L’écrivaine suisse Elisabeth Horem se fait passeuse pour nous faire découvrir les récits superbes et terribles du Syrien Houssam Khadour, auteur de La charrette d’infamie.

C’était il y a trois ans, en 2010, quelques mois avant que la Syrie ne plonge dans une guerre civile meurtrière. Un vieil ami turc de Martin Aeschbacher, alors ambassadeur de Suisse à Damas, lui parle d’un cousin à lui, Syrien, qui écrivait sans avoir jamais été publié. Avec sa femme, Elisabeth Horem, Prix Georges-Nicole 1994 pour Le Ring et auteure de sept livres chez Bernard Campiche, l’ambassadeur va rendre visite à l’écrivain, se voit remettre une liasse de feuilles dactylographiées: des textes sans titres écrits pendant les quinze années que Houssam Khadour a passées dans les prisons syriennes de 1986 à 2001, sous Hafez al-Assad, condamné à mort puis à vingt ans de réclusion pour une simple affaire de devises étrangères achetées illégalement alors qu’il travaillait au port de Lattaquié.

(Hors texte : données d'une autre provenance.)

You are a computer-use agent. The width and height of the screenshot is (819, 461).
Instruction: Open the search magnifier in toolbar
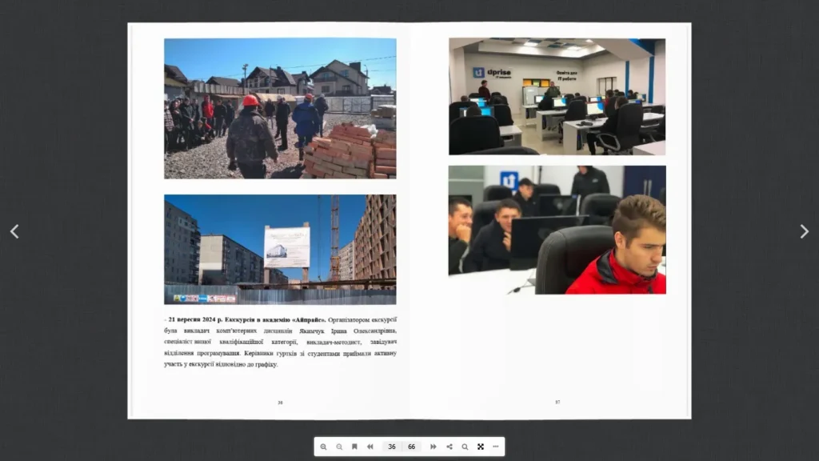pyautogui.click(x=465, y=447)
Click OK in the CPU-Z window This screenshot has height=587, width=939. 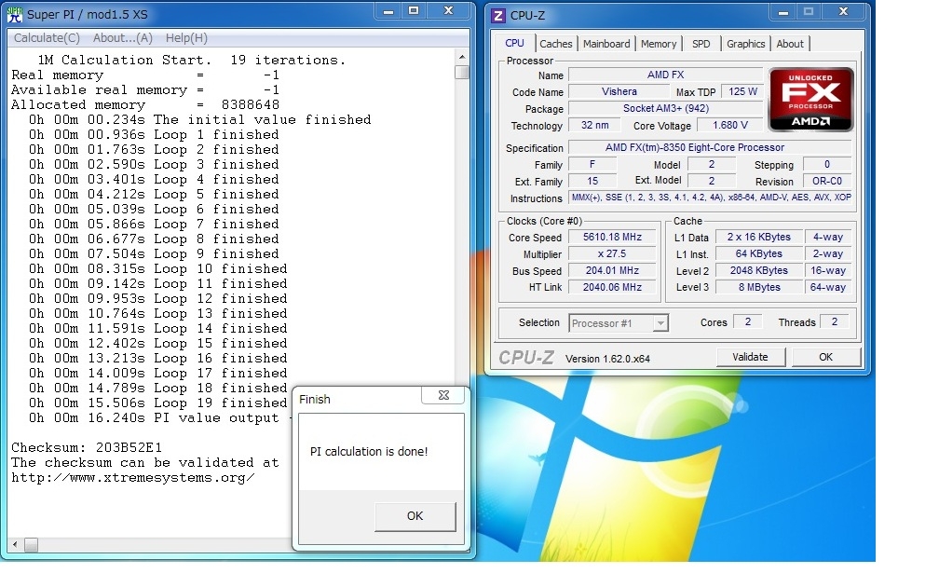point(825,357)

Les époux Aeschbacher, de fins et cultivés arabophiles, se passionnent pour ces récits puissants, et Elisabeth Horem s’attelle à leur traduction. «J’ai tout de suite aimé leur ton direct, concret, fort, sans les fioritures habituelles de la littérature arabe. Le fait que Houssam ait fait des études d’anglais n’est sans doute pas étranger à son style. J’ai toujours voulu faire une traduction en complément à mes activités d’écrivain.» Le thème de la prison lui est cher: au début des années 80, alors déléguée du CICR, elle visitait des prisons à Gaza. «Une expérience qui m’a marquée. De manière générale, j’aime particulièrement la liberté; du coup, le thème de la prison me touche.»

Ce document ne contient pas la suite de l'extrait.